Даже хорошо, что Вы это видели, там, на острове. Что двое видят, то не один. Но вся работа идет коту под хвост – вместо того чтобы воспылать и поладить, они холодно играют, как актеры… для меня только, по моему приказу, и если они кем-то и возбуждаются, то только мной, а не друг другом! Какой провал! Какой провал! Да Вы уже знаете, Вы видели. Но ничего. В конце концов мы их расшевелим.
Вы видели, но теперь необходимо подловить на эту приманку пана Вацлава. Пусть он посмотрит! Расскажите ему об этом так: 1) прогуливаясь, Вы случайно стали свидетелем их rendez-vous [10] на острове; 2) Вы считаете своим долгом сообщить ему об этом; 3) они не знают, что Вы их видели. И завтра же приведите его на спектакль, необходимо, что бы их он видел, а меня нет. Я все тщательно обдумаю и напишу. Вы получите инструкции.
Любой ценой! Это очень важно! Завтра же! Он должен знать, должен видеть!
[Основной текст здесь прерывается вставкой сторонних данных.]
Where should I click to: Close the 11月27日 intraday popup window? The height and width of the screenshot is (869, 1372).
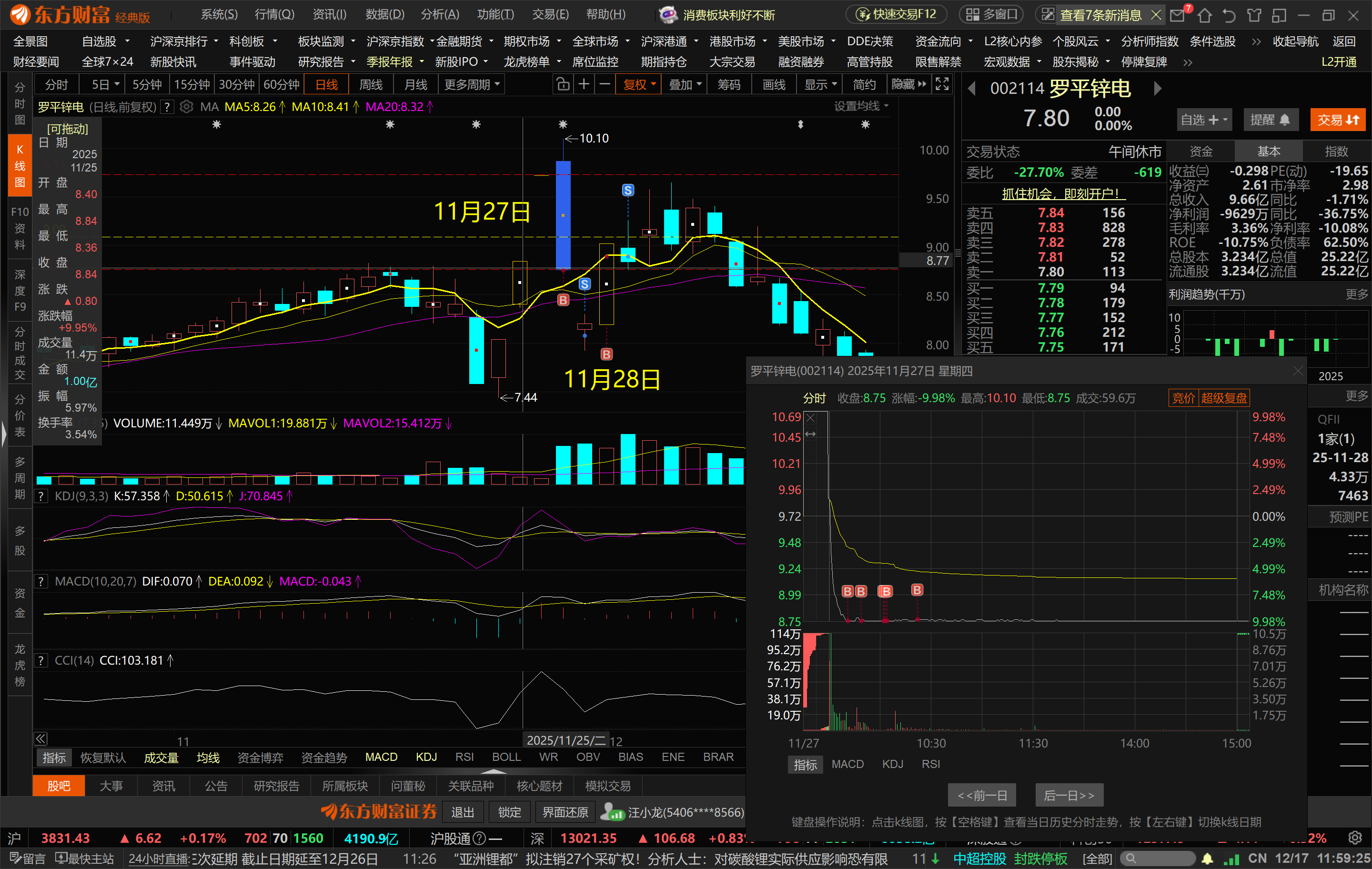(1298, 371)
Вы спросите, какой мой план? Никакого плана. Я иду по линии возбуждений. Мне теперь необходимо, чтобы он увидел, а также чтобы они знали, что их видели. Необходимо зафиксировать их измену! Дальше видно будет.
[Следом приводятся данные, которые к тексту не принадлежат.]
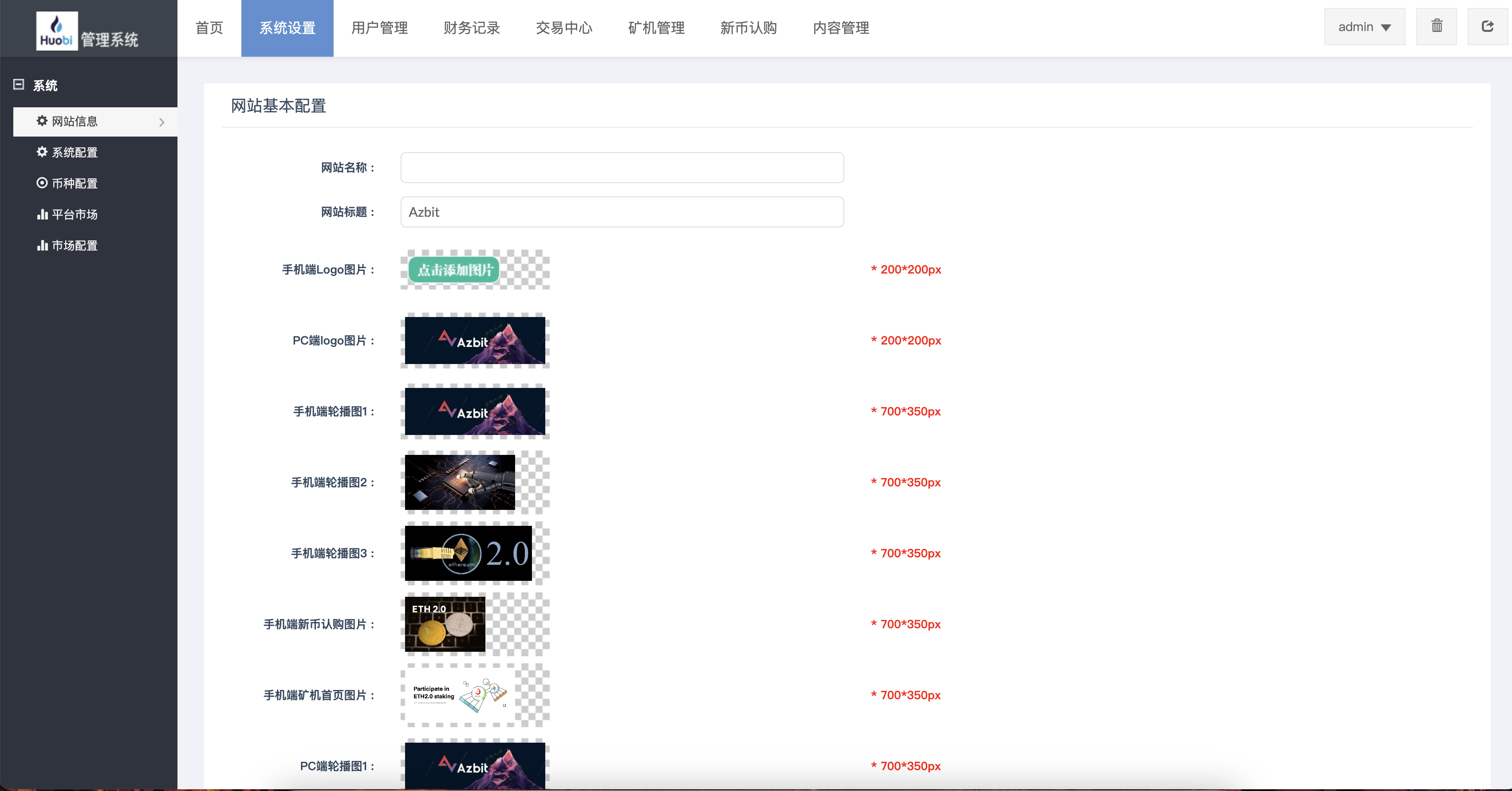Switch to 交易中心 section
The height and width of the screenshot is (791, 1512).
tap(563, 27)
Прошу Вас сделать это. Отвечать не нужно. Письма я буду оставлять на стене, у ворот, под кирпичом. Письма немедленно сжигайте.
А этот второй, этот № 2, этот Юзек, что с ним делать, как, в какой комбинации его с ними скомбинировать, чтобы все это сладилось, сладилось, ведь он для нас находка, я ломаю над этим голову, еще ничего не придумал, но как-то все устроится, приладится, только вперед, ни шагу назад! Прошу Вас все в точности исполнить».
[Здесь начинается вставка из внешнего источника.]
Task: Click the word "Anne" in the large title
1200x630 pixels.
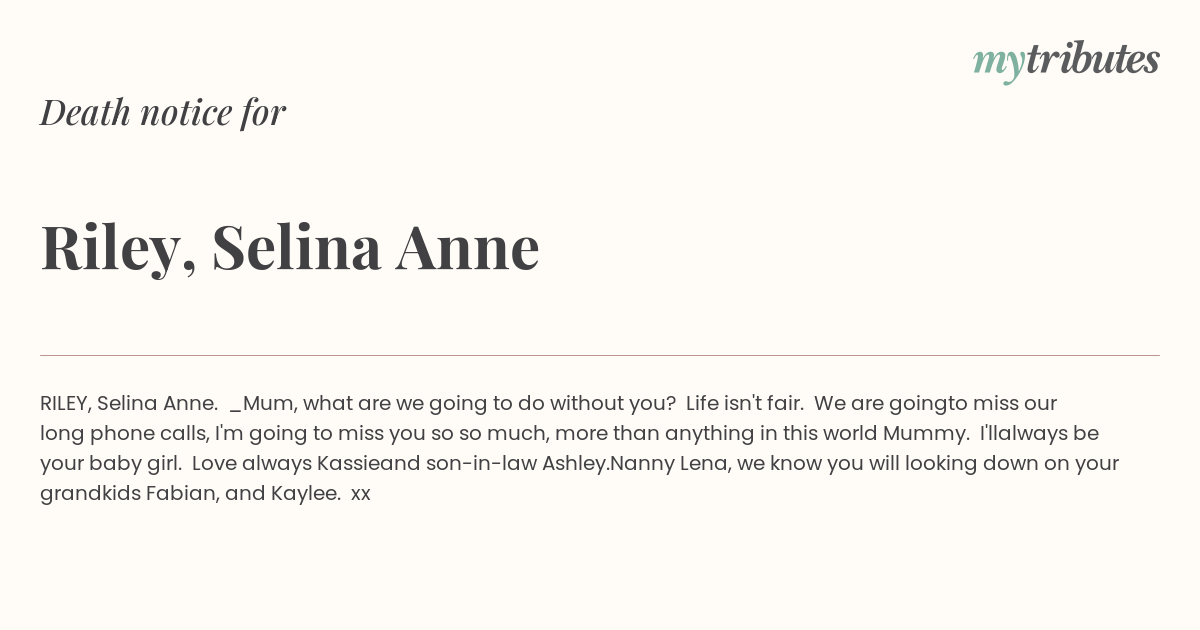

Это письмо обожгло меня! Я заметался по комнате, а затем вышел с ним в поле – где меня встретила дремота набухшей земли, горбы холмов на фоне тающего неба и усиливающееся с приближением ночи давление реальности. Пейзаж был уже досконально изучен, я знал, что застану его здесь, – но письмо отбрасывало меня от любого пейзажа, да, отбрасывало, и я мучительно думал, что делать, что делать? Что делать? Вацлав – но я никогда не пойду на это, ведь это просто невозможно, – и ужасно, пугающе, что мираж придуманной страсти внезапно материализовался в факт, в конкретный факт, который лежал у меня в кармане, в конкретное требование. Но не сошел ли Фридерик с ума? Не для того ли я был ему нужен, чтобы он мог мною узаконить свое безумие? Да, вот последняя возможность порвать с ним – и у меня имелось очень простое решение, ведь я мог поговорить с Вацлавом и Ипполитом… я уже представлял себе, как я с ними разговариваю: «Послушайте, вот ведь какое щекотливое дело… Боюсь, что Фридерик… страдает каким-то расстройством психики… я наблюдаю за ним в течение долгого времени… что делать, в этих чертовых условиях не он первый, не он последний… однако в любом случае на это необходимо обратить внимание, мне кажется, что тут какая-то мания, эротомания, причем на почве Гени и Кароля…» Так бы я сказал. И каждое из этих слов выбрасывало бы его из общества здоровых людей, превращало в сумасшедшего, – и все это совершилось бы за его спиной, превратив его в объект нашей тактичной опеки и тактичного надзора. Он ничего бы об этом не знал – а так как не знал, не мог и защищаться, – из демона он бы превратился в сумасшедшего, вот и все. Но я бы обрел спокойствие. Еще не поздно. Я еще не сделал ничего, что бы меня скомпрометировало, это письмо было первым материальным свидетельством моего сотрудничества с ним… поэтому-то оно меня и тяготило. Итак, нужно было решаться – и я, возвращаясь домой, когда деревья расплывались в пятна, окутанные неопределенностью, единственным содержанием которой был мрак, нес с собой мое решение обезвредить его и отбросить в область обычного безумия. Но вот забелел кирпич у ворот – я заглянул – а там уже ждало меня новое письмо.